Sustain and Industrialize your Data Projects with Talend for your Company.
Talend

Sustain and Industrialize your Data Projects with Talend for your Company.

Hi all

As you probably already know, Qlik has announced the end of the Talend Open Studio. The free version of our solution that offers a graphical development environment that allows users to design, deploy and manage data integration processes without having to write code will no longer be available for download from the end of January. The official announcement is here.

Today I'm going to focus on the key features of the Enterprise version.

Listing components of the Enterprise Studio is does not give the good perspective to study capabilities of the the Enterprise version. One should consider the ease of industrialization and the sustainability of your critical flows.

ETL/ESB/Data Services

The Enterprise Studio is unified, i.e. it is the same studio that allows you to create:

  • Jobs (batch)
  • Routes (ESB)
  • Data Services (API's)
  • Data Quality Oriented Data Profiling
  • Big Data Streams (Spark, Spark Streaming)

Development features

Here are some of the core components that add value to the Enterprise version:

Joblets: A Joblet is a specific component that replaces an entire group of components in a Job. A Joblet can be used to break down recurring processes or complex transformation steps. Thus, it makes it easier to read more complex Jobs. It can be reused in different Jobs or multiple times in the same Job. Above all, this component facilitates maintenance

Example of Joblet

Connectors: Our connectors are regularly patched and updated, integrating the latest APIs and security mechanisms through our technical partnerships. In particular, the Enterprise version contains additional connectors, such as for SAP, for example. Talend recently added an Apache Iceberg connector to? support our customers who would like to use this solution. In addition, REST calls see the arrival of a brand new connector with paging and more.

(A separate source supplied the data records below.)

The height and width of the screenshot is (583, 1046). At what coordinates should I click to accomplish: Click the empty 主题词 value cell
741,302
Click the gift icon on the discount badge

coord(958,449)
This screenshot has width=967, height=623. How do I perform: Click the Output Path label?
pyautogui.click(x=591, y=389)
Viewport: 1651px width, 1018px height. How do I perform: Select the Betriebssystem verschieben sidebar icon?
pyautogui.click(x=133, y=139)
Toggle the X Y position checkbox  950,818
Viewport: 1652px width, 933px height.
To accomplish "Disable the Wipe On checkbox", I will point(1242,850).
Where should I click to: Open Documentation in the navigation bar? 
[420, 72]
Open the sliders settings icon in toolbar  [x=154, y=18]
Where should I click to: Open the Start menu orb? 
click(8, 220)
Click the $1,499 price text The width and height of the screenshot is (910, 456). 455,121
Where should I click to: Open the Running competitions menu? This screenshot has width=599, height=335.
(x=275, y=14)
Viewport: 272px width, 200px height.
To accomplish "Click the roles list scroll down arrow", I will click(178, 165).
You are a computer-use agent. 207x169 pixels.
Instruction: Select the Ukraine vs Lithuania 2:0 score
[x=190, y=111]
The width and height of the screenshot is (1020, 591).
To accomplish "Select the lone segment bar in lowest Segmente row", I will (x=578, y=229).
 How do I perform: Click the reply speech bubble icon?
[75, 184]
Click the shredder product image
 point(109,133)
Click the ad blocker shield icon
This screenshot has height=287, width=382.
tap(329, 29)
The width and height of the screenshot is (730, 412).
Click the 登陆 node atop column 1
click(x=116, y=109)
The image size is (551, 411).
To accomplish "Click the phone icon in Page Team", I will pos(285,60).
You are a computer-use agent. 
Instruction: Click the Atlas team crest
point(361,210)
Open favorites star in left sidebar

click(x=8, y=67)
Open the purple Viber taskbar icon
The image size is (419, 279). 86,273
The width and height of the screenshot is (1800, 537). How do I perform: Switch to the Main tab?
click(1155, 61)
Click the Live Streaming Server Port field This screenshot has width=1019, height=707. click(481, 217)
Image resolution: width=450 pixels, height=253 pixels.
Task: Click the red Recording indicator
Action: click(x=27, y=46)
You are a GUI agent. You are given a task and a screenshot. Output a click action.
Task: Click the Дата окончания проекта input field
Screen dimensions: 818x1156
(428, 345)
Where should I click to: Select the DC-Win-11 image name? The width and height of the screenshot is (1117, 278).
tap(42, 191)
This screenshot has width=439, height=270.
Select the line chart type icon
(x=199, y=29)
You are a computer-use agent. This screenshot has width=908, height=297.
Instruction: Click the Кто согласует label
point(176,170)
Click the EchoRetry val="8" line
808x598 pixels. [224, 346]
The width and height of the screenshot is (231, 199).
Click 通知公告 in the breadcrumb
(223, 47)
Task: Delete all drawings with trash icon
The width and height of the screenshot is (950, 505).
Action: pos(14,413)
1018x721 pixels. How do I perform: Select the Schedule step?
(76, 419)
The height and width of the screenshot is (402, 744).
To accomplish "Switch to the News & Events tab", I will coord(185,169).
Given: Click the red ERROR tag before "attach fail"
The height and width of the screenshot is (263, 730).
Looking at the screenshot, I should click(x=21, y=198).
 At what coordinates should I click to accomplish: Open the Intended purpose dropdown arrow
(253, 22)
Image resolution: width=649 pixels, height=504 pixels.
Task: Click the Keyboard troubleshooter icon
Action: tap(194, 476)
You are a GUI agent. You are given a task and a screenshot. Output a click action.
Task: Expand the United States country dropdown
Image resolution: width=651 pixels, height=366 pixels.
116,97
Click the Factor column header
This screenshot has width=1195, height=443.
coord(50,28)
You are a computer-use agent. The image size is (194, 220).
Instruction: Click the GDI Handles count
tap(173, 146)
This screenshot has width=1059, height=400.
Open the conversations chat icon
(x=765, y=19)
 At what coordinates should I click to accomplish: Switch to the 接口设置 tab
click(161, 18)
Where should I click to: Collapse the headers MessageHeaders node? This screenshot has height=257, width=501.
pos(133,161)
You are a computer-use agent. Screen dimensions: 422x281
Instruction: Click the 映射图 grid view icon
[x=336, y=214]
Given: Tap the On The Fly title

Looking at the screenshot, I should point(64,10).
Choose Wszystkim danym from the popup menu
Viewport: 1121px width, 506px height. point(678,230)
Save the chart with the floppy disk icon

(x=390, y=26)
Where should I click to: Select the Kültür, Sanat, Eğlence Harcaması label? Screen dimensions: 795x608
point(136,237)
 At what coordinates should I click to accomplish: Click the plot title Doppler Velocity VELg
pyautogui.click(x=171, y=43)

Talend Data Mapper: Talend Data Mapper allows you to map complex XML,EDI,HL7,JSON data records and documents and then perform transformations. I see this component in a lot of retail customers or in those who have to interpret complex XML from ERPs that need to communicate with each other.

Talend Data Mapper

Dynamic Schemas: ?When the target schema is not known at design time, or when the target schema may vary depending on the specific instance of the database, dynamic schemas can be used to map the source data to these targets "on the fly." This reduces the number of flows that need to be created and managed.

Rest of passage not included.